Was Arthur a real figure? I suspect he was. Ancient legends, however altered they may become with the passage of years and the vagaries of recorded history, typically have some basis in fact. Most histories place Arthur as a sixth-century ‘dux bellorum’ (war-leader) or high king of the post-Roman period in Britain. His legend fomented in Geoffrey of Monmouths’s History of the Kings of Britain, was adapted and romanticized by various French poets, and eventually reached its fullest form in Sir Thomas Malory’s Le Morte Darthur.
But beneath all the romance and splendor of the myth—handsome knights winning favors for their lovely ladies in tournaments, or riding off gallantly on glorious grail quests and the like—is the grim, bloody battle that ended the dream. Whether it was fought in the fifth century A.D. by bearded warriors armed with spears and shield and wearing coats of ring-mail, or was a mythic 15th century tilt of plumed knights in gothic plate, Camlann kicks ass and rates as no. 1 on my list of Top 10 fantasy fiction battles. There are many reasons why it has such resonance with me, but here’s a few:
• The aging Arthur, lacing them up one last time like an aging but still dangerous prize heavyweight. Arthur bleeds pathos; betrayed by his best friend and his wife, hated by his bastard son, and unable to patch together his squabbling knights, he nevertheless rides out to battle one final time for the good of the world. He fights for a concept of what is right.
• Lancelot, Arthur’s disgraced betrayer, returning to the fray to help out his beloved king. In many versions of the story he reaches the battle too late, but I’ve always been partial to those where Lancelot returns in the nick of time, fights bravely, and dies at Arthur’s side after begging his forgiveness. See John Boorman’s Excalibur (cue lump in throat when a wild-haired Lancelot rides into the fray swinging a mace).
• Mordred is a complex enemy. Either you love to hate him, or find it hard to wholly root against him. In some versions of the tale Mordred is Arthur’s nephew and a terrible betrayer, utterly unsympathetic to the reader. In others he’s Arthur’s illegitimate child whom the King in a moment of supreme weakness tries and fails to drown after hearing a prophecy that his birth will bring ruin to Camelot. Thus Mordred’s hatred for his father and the Round Table is rather justifiable.

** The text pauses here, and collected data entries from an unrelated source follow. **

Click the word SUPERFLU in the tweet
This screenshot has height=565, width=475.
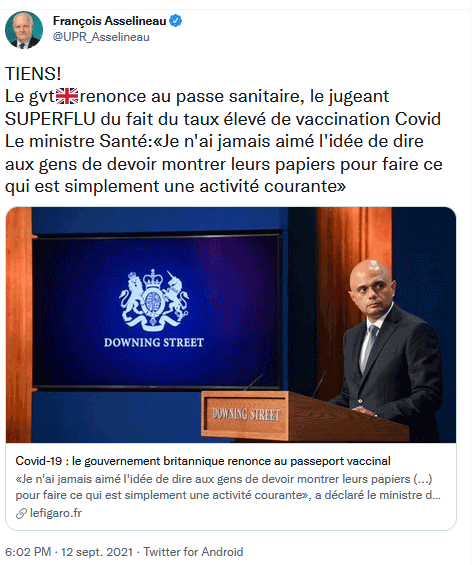(50, 119)
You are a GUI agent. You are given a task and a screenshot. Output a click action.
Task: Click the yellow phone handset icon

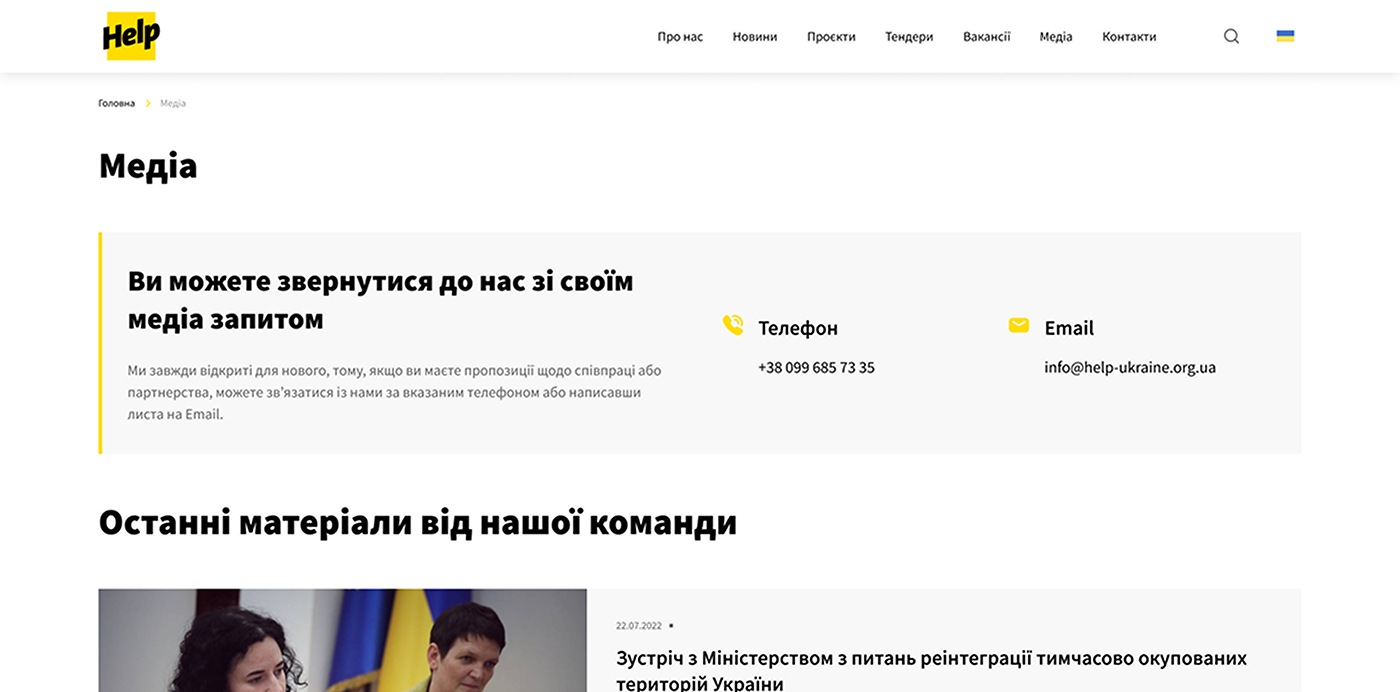coord(733,325)
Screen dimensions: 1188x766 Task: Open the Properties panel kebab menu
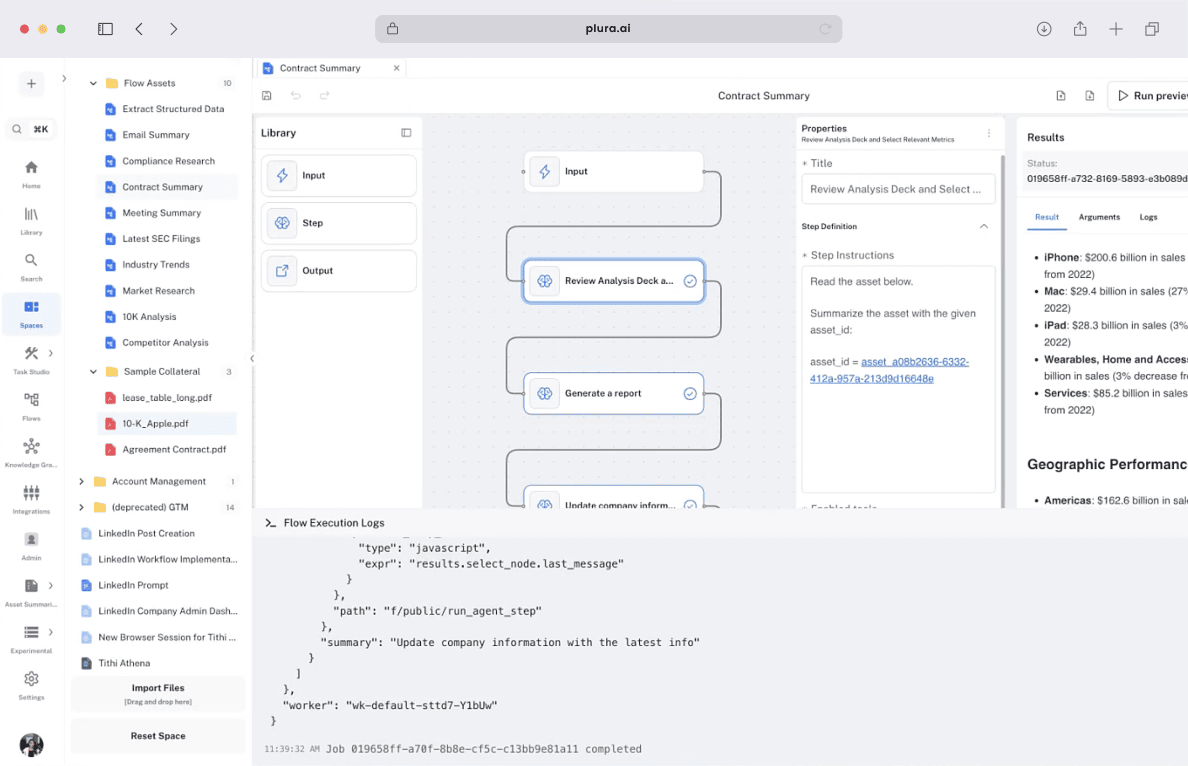click(989, 133)
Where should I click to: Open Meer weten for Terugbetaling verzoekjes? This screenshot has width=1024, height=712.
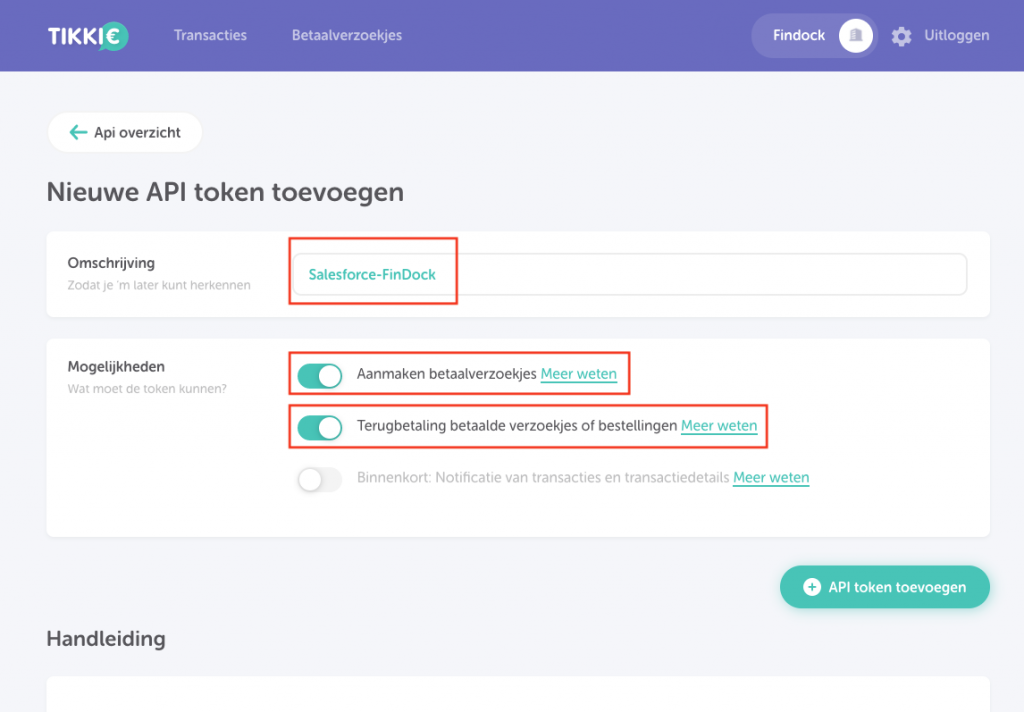click(x=719, y=425)
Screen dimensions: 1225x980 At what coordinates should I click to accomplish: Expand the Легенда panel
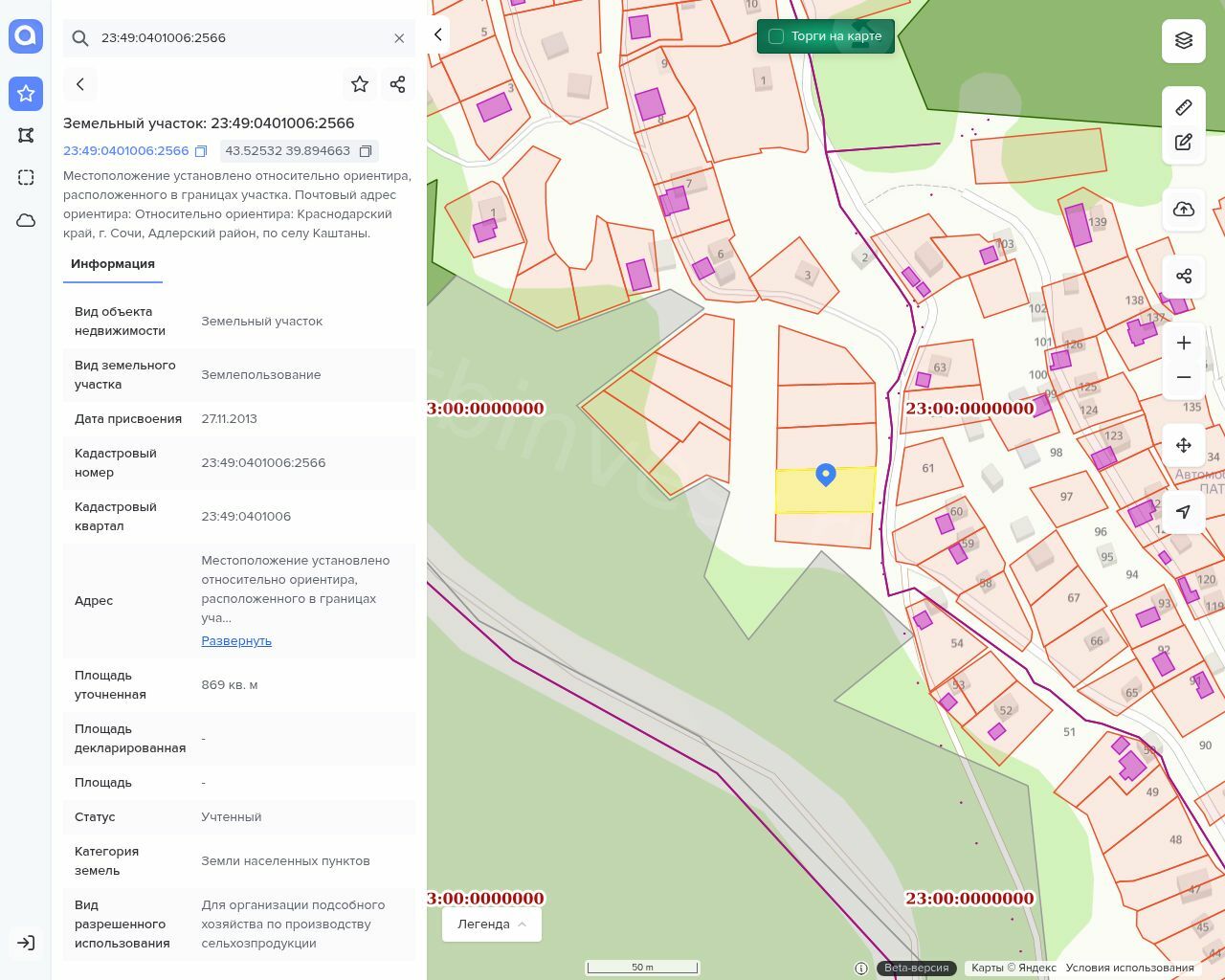click(492, 924)
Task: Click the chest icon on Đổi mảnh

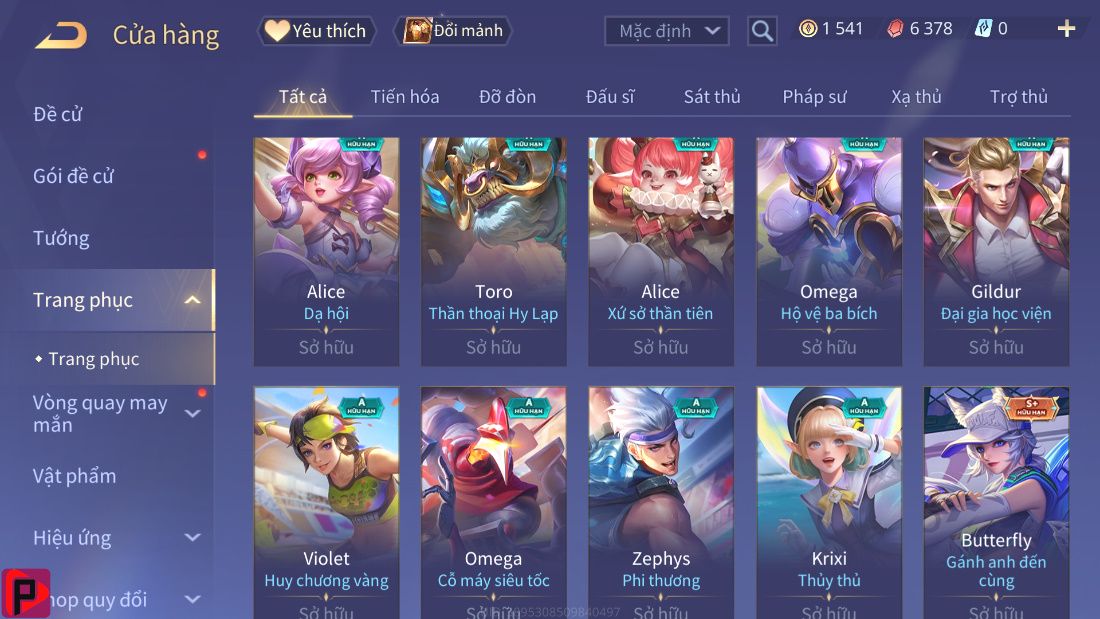Action: point(417,30)
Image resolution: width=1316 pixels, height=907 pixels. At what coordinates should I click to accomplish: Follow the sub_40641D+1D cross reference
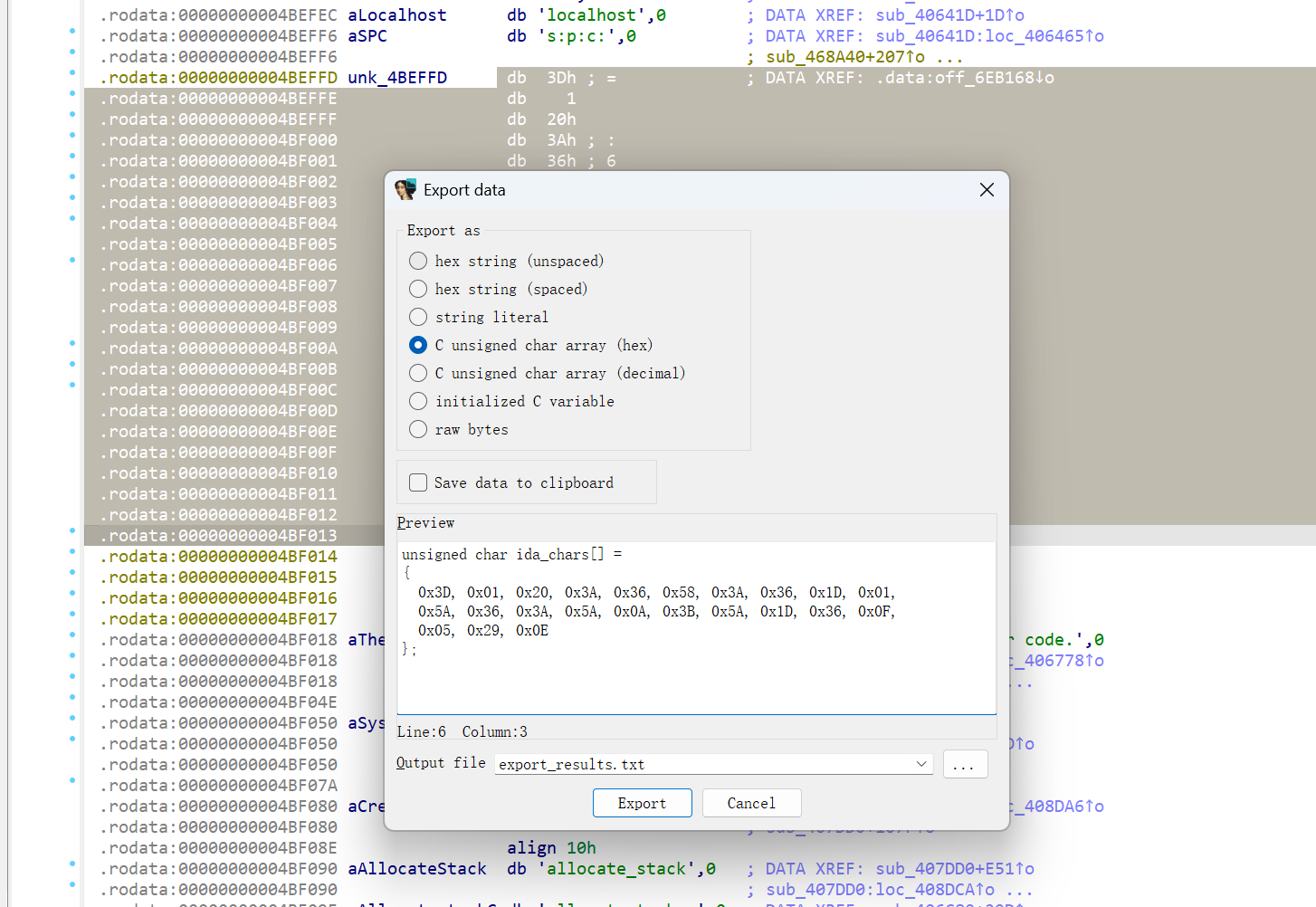click(949, 15)
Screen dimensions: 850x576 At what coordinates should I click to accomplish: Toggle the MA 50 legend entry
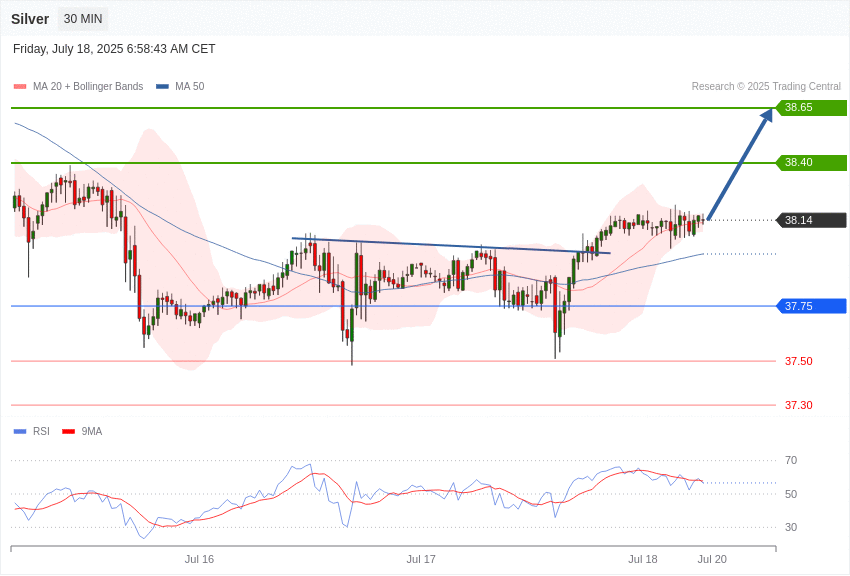click(180, 86)
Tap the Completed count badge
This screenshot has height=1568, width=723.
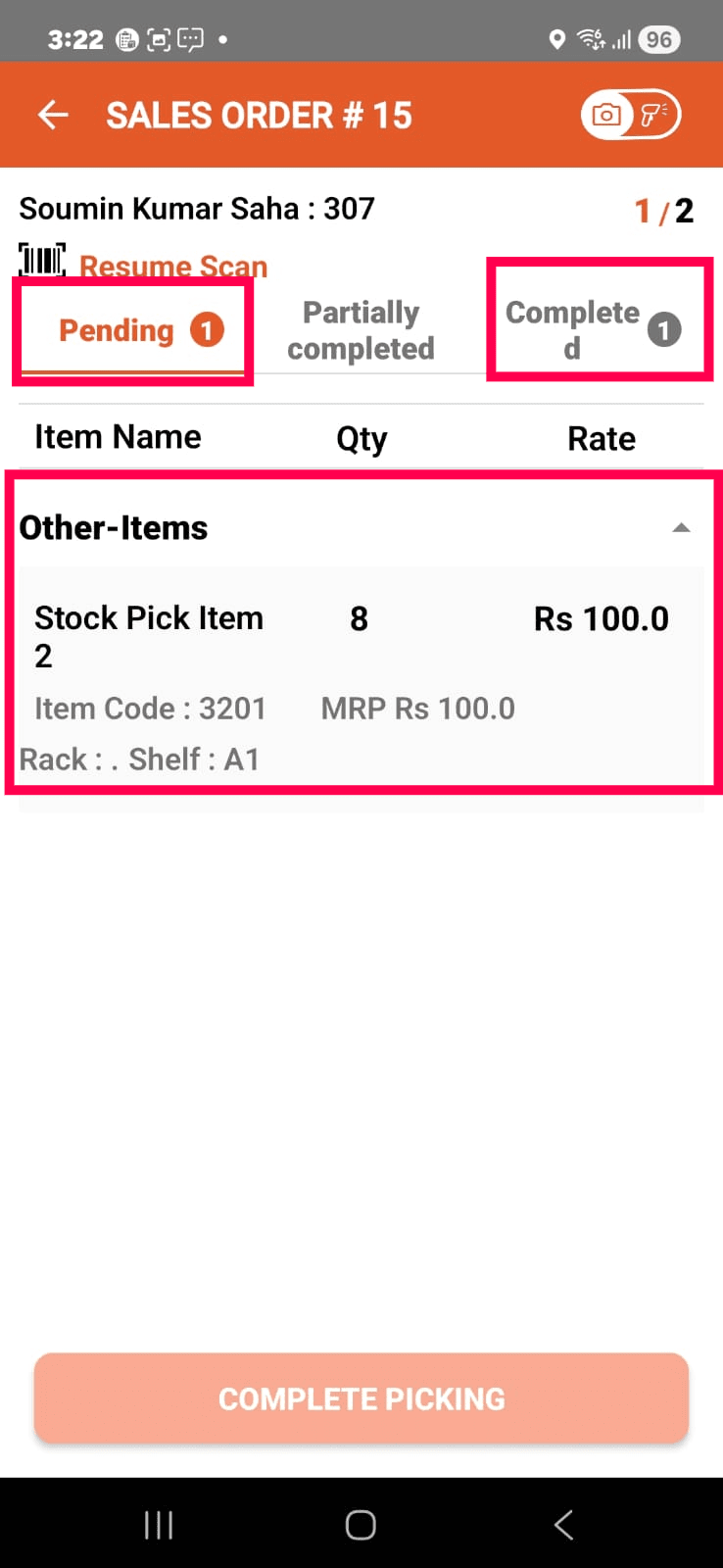(664, 330)
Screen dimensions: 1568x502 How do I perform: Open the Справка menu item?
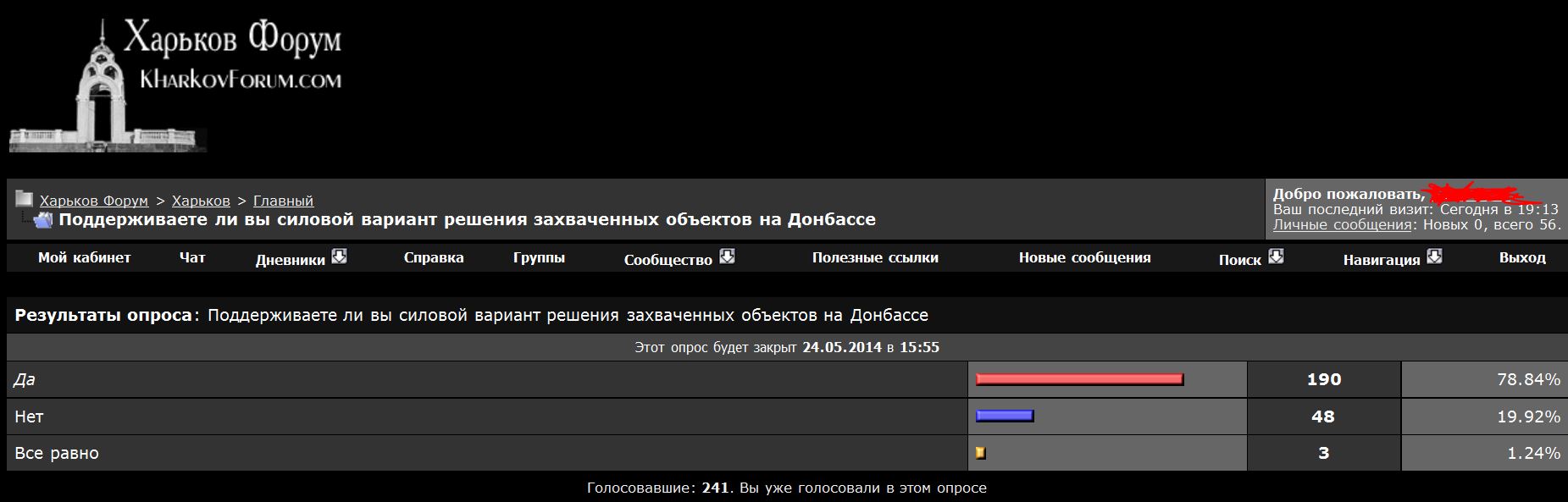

• The desperate nature of the affair. Order and the age of chivalry hang in the balance, and underneath the pounding hooves of Mordred’s forces can be heard the heavy footsteps of an approaching Dark Age. Against these are arrayed a thin red line of Arthur’s knights, the remains of the once great round table.
• Its finality. Everyone of consequence pretty much dies in the Battle of Camlann, including Arthur, Mordred, and the great knights Lancelot and Gawain. It’s the end of a golden age and a shining castle on a hill.
The alliterative Morte Arthure says that Mordred’s forces include 60,000 soldiers while Arthur’s troops number just 1,800 knights. The stanzaic Le Morte Arthur estimates a larger order of battle with a combined 100,000 casualties.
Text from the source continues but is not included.